START Provided information
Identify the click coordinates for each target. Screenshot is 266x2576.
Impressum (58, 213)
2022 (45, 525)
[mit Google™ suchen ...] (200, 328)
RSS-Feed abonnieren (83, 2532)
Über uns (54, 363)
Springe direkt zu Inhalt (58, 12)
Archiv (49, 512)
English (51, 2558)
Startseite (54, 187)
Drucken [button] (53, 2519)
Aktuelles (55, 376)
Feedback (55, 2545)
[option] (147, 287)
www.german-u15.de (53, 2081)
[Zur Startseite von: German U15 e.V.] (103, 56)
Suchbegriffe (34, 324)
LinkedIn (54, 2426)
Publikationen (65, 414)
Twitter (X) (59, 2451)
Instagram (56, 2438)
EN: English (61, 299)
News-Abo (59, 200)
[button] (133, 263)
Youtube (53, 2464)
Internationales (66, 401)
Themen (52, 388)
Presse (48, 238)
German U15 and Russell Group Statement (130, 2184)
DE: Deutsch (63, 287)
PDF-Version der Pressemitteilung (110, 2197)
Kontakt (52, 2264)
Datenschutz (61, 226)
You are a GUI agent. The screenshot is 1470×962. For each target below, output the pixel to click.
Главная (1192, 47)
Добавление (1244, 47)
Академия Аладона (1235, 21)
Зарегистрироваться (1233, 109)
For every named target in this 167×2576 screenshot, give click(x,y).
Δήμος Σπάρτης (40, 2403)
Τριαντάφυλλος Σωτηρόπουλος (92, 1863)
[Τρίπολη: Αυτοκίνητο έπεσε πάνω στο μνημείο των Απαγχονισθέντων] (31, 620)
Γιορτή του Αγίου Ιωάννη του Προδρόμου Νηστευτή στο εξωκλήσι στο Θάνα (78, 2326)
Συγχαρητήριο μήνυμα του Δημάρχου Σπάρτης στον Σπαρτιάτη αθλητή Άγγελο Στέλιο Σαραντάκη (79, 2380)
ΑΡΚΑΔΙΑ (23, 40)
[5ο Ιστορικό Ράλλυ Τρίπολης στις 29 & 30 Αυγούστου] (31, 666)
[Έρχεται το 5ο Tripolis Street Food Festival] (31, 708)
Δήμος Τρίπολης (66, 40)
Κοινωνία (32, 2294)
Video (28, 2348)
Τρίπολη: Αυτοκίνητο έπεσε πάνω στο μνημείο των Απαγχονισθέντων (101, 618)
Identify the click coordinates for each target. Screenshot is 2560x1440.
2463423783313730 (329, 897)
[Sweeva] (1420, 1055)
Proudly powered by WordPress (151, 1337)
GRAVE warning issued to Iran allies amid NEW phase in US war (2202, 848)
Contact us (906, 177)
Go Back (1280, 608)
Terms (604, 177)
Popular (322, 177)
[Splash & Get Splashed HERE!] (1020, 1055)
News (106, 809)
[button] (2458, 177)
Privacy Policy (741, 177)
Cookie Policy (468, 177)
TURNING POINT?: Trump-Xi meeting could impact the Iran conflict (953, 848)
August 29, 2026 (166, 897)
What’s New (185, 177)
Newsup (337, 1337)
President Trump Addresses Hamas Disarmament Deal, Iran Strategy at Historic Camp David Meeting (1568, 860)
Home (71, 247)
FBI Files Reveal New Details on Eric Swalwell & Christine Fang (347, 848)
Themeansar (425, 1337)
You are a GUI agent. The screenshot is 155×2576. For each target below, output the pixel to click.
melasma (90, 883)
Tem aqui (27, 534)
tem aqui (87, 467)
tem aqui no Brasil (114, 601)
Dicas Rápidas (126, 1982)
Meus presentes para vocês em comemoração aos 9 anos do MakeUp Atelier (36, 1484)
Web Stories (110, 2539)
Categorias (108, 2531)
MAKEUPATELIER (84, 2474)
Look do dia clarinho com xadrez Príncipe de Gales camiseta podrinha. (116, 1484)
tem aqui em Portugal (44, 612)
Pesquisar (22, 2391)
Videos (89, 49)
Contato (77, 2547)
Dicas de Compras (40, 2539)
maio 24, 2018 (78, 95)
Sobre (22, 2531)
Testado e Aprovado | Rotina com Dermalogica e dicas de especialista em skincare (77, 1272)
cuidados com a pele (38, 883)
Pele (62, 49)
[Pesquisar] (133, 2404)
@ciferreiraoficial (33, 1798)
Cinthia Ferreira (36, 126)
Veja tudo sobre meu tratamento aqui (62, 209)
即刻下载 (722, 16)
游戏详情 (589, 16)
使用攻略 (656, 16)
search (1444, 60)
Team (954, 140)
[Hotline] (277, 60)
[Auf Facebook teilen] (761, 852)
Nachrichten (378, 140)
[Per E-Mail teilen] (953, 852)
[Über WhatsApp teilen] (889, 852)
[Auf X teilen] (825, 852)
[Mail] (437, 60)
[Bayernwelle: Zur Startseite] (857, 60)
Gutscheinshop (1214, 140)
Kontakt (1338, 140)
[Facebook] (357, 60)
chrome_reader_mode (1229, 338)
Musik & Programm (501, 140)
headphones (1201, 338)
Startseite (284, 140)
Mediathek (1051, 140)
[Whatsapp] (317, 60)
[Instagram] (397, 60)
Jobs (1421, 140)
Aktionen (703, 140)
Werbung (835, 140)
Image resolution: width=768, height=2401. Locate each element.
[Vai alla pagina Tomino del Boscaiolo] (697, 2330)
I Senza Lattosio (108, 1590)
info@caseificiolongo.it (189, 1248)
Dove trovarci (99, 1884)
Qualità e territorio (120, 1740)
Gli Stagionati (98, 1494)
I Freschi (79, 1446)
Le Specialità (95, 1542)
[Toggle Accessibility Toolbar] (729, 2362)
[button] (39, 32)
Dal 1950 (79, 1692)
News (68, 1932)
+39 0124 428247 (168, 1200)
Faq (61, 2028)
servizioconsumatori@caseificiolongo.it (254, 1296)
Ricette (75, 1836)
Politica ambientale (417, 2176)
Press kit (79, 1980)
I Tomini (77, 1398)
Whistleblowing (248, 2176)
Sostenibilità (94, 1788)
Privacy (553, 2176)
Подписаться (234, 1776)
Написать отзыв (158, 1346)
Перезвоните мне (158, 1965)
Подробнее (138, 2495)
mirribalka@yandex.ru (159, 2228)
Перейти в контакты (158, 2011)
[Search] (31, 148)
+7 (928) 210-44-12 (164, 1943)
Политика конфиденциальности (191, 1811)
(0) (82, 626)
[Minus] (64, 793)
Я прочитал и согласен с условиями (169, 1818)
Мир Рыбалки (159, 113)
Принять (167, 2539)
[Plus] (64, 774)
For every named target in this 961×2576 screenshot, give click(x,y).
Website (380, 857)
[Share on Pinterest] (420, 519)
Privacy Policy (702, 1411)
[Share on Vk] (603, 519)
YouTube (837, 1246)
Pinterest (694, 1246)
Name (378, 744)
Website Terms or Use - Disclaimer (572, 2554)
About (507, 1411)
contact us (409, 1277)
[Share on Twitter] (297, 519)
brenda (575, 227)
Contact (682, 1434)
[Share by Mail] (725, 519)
END Provided information
Work item:
Only lines with the word "pixel" go in the answer. Take them all from the entries above.

Expected output:
You are a GUI agent. The screenshot is 1470×962. For each target below, output the pixel to click.
You are a GUI agent. The screenshot is 155×2576. For each target below, output the pixel to click.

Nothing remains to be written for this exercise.